Scan the entries that follow for the word "Manuka", then report every line in which it appears.
__________________________________________________
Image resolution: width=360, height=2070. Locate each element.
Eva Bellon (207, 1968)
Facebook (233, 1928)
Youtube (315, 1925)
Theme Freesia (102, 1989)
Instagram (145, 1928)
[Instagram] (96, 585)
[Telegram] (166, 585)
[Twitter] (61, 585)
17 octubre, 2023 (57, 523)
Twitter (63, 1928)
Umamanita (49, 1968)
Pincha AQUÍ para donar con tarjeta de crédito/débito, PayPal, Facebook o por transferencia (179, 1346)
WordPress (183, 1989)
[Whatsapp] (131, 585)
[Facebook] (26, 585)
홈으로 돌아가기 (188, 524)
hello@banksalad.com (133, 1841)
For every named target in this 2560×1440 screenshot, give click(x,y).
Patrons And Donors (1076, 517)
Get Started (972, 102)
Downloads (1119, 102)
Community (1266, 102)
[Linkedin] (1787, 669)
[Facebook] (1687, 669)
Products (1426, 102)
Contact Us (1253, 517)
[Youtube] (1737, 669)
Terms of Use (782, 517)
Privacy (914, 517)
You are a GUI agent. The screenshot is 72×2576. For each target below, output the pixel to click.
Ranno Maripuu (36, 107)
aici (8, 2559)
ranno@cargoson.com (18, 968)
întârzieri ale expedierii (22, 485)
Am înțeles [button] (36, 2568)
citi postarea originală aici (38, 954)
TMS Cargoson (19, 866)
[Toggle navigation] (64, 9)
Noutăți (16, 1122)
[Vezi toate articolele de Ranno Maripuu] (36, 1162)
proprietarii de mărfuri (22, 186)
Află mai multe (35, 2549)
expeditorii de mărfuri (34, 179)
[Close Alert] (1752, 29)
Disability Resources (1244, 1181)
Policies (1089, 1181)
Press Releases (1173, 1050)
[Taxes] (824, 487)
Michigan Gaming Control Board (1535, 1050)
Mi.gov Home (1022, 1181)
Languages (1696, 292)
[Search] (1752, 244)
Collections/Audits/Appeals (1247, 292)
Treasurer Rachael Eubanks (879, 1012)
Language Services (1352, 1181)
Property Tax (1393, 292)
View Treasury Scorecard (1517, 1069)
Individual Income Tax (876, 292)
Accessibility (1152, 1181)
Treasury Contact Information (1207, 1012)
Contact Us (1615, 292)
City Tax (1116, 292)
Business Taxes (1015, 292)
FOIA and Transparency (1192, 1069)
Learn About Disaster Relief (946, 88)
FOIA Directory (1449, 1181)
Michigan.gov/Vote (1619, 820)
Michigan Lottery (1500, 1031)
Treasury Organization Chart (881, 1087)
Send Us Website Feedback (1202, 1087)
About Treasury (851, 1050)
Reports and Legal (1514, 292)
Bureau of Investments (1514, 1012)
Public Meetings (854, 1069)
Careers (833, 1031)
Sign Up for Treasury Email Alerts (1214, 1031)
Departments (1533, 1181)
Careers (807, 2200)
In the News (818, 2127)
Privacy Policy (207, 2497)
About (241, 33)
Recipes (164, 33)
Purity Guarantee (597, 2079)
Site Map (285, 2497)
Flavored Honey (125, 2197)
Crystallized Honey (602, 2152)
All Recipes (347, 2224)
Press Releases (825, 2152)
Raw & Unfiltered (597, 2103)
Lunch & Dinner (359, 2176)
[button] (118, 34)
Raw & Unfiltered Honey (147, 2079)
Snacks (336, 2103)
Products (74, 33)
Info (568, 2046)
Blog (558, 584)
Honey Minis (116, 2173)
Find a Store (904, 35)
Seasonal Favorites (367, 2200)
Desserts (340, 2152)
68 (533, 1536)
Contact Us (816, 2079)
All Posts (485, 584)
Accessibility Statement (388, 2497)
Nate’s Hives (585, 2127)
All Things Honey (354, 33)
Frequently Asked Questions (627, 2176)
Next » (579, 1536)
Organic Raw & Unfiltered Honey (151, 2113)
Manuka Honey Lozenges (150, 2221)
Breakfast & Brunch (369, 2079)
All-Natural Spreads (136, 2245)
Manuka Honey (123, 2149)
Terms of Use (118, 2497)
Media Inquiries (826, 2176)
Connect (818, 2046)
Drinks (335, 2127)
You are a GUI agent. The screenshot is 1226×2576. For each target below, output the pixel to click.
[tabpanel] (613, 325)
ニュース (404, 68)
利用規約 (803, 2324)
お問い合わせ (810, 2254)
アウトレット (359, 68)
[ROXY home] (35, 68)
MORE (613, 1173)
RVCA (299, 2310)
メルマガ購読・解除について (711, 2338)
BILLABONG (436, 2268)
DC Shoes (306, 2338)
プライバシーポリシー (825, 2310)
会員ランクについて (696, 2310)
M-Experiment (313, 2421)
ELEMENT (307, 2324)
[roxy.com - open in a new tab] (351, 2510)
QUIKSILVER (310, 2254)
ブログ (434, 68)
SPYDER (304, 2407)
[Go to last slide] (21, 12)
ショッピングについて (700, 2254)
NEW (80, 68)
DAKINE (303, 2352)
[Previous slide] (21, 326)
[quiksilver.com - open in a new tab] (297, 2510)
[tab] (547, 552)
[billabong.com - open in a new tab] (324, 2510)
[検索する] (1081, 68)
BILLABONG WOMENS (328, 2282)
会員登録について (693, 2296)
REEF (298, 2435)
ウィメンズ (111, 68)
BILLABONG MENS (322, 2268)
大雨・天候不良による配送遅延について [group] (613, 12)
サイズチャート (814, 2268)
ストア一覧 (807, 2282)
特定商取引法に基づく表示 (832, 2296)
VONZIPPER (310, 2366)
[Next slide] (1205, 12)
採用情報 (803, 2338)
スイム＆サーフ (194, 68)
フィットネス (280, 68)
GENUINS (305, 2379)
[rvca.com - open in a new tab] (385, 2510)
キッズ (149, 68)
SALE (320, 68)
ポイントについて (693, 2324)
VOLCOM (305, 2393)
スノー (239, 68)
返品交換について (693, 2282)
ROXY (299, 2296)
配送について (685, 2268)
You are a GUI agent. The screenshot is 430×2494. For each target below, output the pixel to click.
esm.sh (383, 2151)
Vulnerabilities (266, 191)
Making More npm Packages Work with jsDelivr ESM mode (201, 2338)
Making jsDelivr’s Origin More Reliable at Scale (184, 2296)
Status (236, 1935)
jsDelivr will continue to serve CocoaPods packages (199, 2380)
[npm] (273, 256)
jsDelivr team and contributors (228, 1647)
__________________________________________________
The answer:
Manuka Honey Lozenges (150, 2221)
Manuka Honey (123, 2149)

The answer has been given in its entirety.